NPI's Cascadia Advocate

Offering commentary and analysis from Washington, Oregon, and Idaho, The Cascadia Advocate is the Northwest Progressive Institute's unconventional perspective on world, national, and local politics.

Thursday, July 25th, 2013

Initiative filed to officially name I-5 Skagit River span the “Tim Eyman Memorial Bridge”

Yesterday, the Tim Eyman Memorial Bridge meme – which we had some fun promoting back in May – got a new lease on life when Nicolas Santos of Bothell filed an initiative to the Legislature to officially rename the now-repaired Interstate 5 Skagit River span after the relentless Mukilteo initiative profiteer.

The filing has already been covered by The Olympian, Tacoma News Tribune, and KING5. Hilariously, it also drew this response from a clearly not amused Tim Eyman:

—–Original Message—–
From: Tim Eyman
Sent: Thursday, July 25, 2013 1:38 PM
Subject: Eyman’s response to the bridge initiative

It’s always so silly when opponents of our initiatives attack me personally, as if I have tremendous power.

I don’t. I have a great team who works super hard each year to give voters a greater voice in their government.

Regarding our initiatives, some pass, some don’t, but all of them give the average taxpayer an equal voice in the process and that’s something I’m very proud of.

Regards, Tim Eyman

I had a good laugh when I read this email. It’s always entertaining to watch Tim Eyman (a gutter dweller if there ever was one) try to claim the moral high ground. Tim knows all about attacking people personally… he does it every week, or nearly every week. There’s almost nothing he won’t do to get attention, as he proved back in the spring when he called Govenor Jay Inslee “a lying whore”.

Seattle Post-Intelligencer columnist Joel Connelly likes to say that the most dangerous place in Washington State is between Tim Eyman and a television camera – and given Eyman’s propensity for crashing others’ press conferences, that joke actually has some literal truth to it in addition to being figuratively true.

If Tim wants credit for the schemes that come of out of his initiative factory to go to others, then perhaps he ought to name names more often. His four sentence email contains six first person references, but doesn’t mention anyone else. That invites the question: Just who does he consider his team to be?

Tim is correct that he himself doesn’t have tremendous power. He’s no deity or superman. But through his wealthy benefactors, he has power that other Washingtonians don’t have, because their cash allows him to force public votes on schemes purposely intended to wreck government and drain our common wealth.

The consequences of these schemes often do not manifest themselves right away, and that’s the point we’ve been making (in a lighthearted way) with the “Tim Eyman Memorial Bridge” meme. As I explained back in May:

Fourteen years later have gone by since the 1999 campaign [when Eyman ran I-695]. In that time Tim Eyman has sponsored over a dozen initiatives that have worsened our infrastructure deficit. Voters have rejected some of them, but not all of them.
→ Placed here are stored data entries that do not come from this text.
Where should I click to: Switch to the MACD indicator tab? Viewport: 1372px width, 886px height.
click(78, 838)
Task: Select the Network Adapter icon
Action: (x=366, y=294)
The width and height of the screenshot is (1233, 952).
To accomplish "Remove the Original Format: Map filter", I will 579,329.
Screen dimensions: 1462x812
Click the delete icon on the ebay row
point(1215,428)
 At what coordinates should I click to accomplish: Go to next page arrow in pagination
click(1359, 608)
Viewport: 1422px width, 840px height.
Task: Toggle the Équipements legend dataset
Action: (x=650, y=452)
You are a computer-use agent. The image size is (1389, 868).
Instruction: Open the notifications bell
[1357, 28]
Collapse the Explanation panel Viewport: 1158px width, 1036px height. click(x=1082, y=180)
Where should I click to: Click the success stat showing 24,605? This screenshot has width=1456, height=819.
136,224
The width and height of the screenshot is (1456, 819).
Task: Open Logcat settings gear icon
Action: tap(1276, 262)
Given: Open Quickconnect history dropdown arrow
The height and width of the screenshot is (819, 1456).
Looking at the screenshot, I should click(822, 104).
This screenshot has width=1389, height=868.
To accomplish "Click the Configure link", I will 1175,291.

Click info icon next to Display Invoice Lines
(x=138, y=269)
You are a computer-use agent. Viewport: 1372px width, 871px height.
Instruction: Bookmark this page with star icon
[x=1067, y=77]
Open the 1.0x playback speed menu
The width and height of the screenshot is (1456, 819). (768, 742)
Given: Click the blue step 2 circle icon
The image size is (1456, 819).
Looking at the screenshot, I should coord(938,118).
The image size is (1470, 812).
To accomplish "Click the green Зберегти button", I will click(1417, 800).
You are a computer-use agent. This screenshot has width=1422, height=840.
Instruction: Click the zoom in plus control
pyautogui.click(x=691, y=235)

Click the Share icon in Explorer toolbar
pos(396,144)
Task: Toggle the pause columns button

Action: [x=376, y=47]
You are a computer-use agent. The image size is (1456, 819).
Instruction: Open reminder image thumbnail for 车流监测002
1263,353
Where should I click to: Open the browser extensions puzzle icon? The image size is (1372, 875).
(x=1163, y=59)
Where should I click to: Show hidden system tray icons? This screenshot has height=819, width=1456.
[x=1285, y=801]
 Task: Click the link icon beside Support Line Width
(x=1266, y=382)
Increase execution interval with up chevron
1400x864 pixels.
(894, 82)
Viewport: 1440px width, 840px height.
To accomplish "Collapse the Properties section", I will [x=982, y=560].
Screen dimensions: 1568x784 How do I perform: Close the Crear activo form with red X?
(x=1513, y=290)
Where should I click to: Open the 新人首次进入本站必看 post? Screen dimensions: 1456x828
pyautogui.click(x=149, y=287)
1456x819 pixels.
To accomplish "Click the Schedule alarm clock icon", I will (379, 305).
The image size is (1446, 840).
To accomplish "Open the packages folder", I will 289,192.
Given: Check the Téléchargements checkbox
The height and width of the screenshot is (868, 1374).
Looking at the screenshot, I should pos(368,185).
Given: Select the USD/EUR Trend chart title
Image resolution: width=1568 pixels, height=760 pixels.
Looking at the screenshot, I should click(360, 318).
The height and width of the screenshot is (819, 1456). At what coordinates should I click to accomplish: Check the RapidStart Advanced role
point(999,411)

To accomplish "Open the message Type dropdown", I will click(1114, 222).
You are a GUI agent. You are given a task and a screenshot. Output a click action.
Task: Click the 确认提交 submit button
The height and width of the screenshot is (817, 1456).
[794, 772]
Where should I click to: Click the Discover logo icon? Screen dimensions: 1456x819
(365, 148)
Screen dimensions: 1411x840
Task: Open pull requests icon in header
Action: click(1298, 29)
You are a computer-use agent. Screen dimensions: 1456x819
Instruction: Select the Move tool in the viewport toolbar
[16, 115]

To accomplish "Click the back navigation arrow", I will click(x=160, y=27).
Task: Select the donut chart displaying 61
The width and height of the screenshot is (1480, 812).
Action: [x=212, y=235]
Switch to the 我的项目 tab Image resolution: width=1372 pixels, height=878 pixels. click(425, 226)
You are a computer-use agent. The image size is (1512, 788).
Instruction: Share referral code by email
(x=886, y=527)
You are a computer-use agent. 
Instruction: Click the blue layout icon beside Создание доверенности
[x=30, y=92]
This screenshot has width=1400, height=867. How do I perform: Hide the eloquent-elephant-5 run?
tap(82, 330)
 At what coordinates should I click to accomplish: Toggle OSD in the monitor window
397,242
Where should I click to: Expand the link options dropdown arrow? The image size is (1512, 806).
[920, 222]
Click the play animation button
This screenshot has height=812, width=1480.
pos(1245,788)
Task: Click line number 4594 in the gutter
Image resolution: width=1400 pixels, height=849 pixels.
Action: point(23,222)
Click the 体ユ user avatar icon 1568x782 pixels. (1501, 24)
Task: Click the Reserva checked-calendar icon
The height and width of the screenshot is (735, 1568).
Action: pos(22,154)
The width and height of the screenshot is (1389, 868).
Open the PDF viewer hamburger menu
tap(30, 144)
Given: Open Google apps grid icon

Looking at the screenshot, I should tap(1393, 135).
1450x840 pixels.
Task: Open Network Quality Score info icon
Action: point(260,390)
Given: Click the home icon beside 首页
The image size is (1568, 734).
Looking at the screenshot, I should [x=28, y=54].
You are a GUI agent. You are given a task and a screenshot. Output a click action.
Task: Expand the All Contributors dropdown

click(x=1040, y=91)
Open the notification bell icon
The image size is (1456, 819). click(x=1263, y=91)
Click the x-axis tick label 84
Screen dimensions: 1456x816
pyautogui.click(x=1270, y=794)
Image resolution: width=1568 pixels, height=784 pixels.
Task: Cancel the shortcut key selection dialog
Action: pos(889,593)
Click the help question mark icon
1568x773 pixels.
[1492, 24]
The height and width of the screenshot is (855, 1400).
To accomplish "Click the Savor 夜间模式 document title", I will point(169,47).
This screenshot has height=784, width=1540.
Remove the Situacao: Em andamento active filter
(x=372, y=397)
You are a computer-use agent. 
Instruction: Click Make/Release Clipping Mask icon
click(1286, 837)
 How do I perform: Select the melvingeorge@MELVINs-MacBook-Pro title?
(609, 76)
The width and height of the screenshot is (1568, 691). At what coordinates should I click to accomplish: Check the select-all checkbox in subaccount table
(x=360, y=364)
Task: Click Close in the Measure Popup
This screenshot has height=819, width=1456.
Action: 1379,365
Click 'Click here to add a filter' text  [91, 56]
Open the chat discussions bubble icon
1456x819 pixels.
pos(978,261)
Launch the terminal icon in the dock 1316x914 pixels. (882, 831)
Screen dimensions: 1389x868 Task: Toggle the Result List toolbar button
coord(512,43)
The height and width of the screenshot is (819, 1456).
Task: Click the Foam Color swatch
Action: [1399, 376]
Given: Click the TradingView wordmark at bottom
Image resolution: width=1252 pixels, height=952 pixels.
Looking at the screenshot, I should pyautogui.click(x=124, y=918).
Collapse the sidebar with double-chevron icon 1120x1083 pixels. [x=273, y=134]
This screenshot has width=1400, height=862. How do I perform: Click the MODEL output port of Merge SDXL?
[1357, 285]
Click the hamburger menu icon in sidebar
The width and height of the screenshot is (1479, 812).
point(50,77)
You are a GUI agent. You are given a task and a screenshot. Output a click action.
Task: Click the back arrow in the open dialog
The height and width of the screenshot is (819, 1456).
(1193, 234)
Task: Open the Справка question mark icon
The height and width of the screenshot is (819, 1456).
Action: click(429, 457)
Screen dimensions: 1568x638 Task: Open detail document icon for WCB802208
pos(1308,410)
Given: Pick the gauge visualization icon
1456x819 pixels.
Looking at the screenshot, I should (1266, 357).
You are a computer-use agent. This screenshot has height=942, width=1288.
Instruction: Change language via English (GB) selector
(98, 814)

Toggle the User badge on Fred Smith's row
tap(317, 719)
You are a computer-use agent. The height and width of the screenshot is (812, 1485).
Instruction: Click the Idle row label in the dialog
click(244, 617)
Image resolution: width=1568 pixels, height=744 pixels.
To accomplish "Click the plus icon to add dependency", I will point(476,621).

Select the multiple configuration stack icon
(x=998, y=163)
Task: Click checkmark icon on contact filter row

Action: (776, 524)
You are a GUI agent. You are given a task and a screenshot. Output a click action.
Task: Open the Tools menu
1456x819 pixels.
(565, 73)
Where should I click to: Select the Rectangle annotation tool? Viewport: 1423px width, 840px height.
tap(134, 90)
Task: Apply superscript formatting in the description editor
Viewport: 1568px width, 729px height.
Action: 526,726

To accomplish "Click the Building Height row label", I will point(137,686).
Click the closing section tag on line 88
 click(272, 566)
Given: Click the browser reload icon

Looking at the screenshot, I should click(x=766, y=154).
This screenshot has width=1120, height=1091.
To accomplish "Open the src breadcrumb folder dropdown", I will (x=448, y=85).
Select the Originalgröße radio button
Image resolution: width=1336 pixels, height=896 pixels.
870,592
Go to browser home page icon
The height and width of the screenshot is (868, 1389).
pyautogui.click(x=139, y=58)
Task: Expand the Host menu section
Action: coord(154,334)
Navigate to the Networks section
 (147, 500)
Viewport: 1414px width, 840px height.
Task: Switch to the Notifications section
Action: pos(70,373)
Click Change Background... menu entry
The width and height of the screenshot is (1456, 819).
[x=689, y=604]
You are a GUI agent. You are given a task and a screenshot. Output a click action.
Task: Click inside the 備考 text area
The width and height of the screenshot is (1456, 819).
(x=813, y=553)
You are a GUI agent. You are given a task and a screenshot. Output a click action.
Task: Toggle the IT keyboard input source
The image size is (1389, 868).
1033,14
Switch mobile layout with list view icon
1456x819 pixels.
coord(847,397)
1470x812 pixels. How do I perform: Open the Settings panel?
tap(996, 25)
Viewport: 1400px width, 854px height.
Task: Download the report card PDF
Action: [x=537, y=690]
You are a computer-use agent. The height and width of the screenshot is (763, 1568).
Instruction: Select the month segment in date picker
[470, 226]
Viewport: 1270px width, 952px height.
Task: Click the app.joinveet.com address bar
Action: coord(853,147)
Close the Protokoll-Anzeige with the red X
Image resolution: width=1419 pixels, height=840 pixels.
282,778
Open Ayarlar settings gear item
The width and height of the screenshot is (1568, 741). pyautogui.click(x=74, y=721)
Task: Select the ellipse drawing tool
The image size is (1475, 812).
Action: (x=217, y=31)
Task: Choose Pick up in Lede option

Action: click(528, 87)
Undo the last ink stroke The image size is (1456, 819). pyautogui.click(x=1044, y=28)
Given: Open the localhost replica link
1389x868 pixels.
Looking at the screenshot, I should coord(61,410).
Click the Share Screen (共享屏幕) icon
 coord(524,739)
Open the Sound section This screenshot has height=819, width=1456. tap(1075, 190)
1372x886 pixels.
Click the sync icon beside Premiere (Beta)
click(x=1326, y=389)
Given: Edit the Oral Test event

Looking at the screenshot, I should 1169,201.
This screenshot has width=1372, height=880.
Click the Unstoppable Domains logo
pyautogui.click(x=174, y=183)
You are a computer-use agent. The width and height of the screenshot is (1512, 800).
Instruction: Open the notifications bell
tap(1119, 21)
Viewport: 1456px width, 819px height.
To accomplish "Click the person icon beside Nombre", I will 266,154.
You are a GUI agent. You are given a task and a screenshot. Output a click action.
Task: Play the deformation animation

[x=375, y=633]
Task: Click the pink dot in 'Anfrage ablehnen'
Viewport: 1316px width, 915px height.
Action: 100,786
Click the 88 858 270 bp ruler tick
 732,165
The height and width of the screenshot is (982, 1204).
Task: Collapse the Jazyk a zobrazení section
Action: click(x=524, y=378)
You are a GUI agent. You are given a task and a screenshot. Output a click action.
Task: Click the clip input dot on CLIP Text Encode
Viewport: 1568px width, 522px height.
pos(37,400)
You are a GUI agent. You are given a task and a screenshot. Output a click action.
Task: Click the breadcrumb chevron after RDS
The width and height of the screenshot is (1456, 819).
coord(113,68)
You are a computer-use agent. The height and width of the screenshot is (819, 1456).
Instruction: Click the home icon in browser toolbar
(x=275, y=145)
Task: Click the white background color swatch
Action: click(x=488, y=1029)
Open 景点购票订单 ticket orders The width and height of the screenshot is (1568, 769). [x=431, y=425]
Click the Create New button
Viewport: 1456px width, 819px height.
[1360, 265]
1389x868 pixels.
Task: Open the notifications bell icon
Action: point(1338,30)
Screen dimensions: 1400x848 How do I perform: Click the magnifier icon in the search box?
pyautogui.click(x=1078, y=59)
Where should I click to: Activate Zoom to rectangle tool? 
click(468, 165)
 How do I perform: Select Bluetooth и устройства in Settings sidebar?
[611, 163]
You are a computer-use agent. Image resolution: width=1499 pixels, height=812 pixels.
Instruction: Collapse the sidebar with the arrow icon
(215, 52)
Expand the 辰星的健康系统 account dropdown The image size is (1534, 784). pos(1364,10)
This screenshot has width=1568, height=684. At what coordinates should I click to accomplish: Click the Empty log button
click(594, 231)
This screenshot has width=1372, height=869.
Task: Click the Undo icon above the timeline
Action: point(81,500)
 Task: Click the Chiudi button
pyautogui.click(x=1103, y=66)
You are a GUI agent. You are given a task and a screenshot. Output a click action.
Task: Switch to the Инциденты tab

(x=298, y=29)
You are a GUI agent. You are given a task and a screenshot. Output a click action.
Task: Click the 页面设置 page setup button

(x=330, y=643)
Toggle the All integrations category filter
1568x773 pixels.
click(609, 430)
The ones they haven’t rejected have negatively impacted our quality of life and worsened our infrastructure deficit. That’s the link. Passage of Tim Eyman initiatives hurts Washington’s common wealth, which in turn results in a burgeoning infrastructure deficit (because there aren’t enough funds to fix or replace aging bridges, water mains, or power lines). The unaddressed infrastructure deficit results in preventable disasters and tragedies like we saw last week.

That’s systemic causation.

The “Tim Eyman Memorial Bridge” meme made sense when the bridge was unusable, for Eyman’s initiatives helped create and promulgate the infrastructure deficit that has prevented old bridges from being retrofitted and replaced.

Given that the bridge is now operational and due to be permanently repaired and strengthened by the end of the year, it deserves a proper namesake, and we think it should be named in memory of Washington State Trooper Sean O’Connell.

Readers may remember that Sean was tragically killed while trying to help motorists detour around the closed portion of I-5 in the hours immediately following the bridge collapse. His death was a great loss to the State of Washington; he was known as an exemplary police officer and a devoted public servant.

If we are going to name I-5’s Skagit River span after someone, it should be Sean, because he died while trying to do his job in the wake of the bridge collapse. The “Tim Eyman Memorial Bridge” meme was fun, but if the bridge is to have a permanent name, it ought to be the Sean O’Connell Memorial Bridge.

(Oh, and Tim… if you get around to reading this post, keep in mind: He who lives in a glass house shouldn’t throw stones at others!)